------ Given records

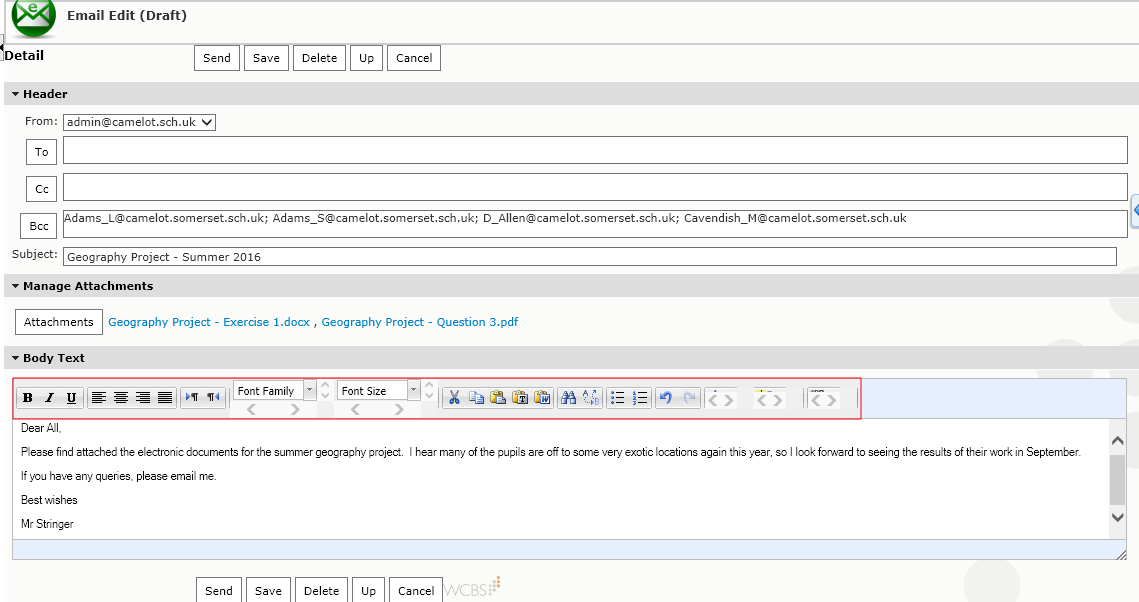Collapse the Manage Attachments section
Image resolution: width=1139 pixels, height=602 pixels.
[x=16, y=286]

------------
------ Given records

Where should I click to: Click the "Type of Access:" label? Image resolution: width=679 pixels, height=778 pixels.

------------
------ Given records

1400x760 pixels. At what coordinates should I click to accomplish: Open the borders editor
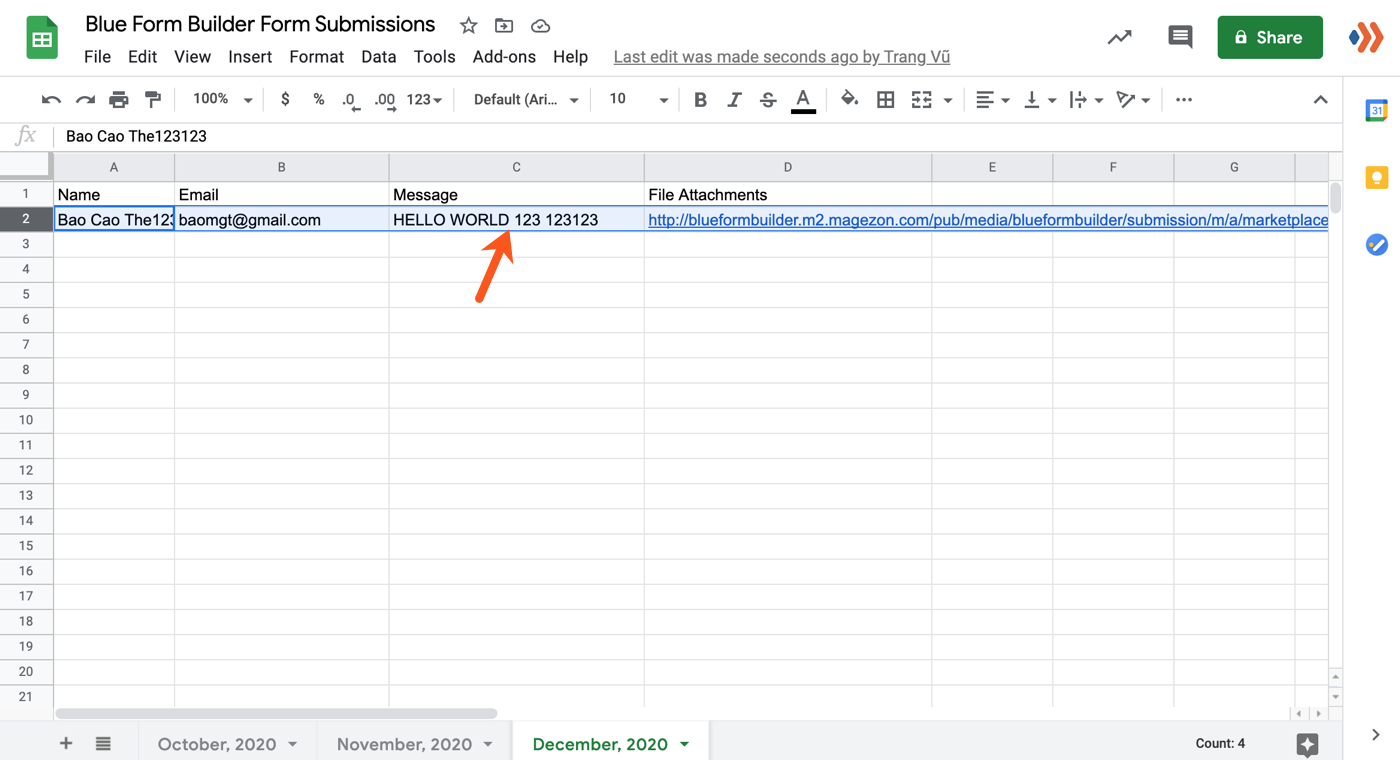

------------

• **Stated exercise**
Copy the data from the line containing "Collapse the Manage Attachments section" through the line containing "[x=16, y=286]", leaving out the pictures.

• **Answer for this exercise**
Collapse the Manage Attachments section
Image resolution: width=1139 pixels, height=602 pixels.
[x=16, y=286]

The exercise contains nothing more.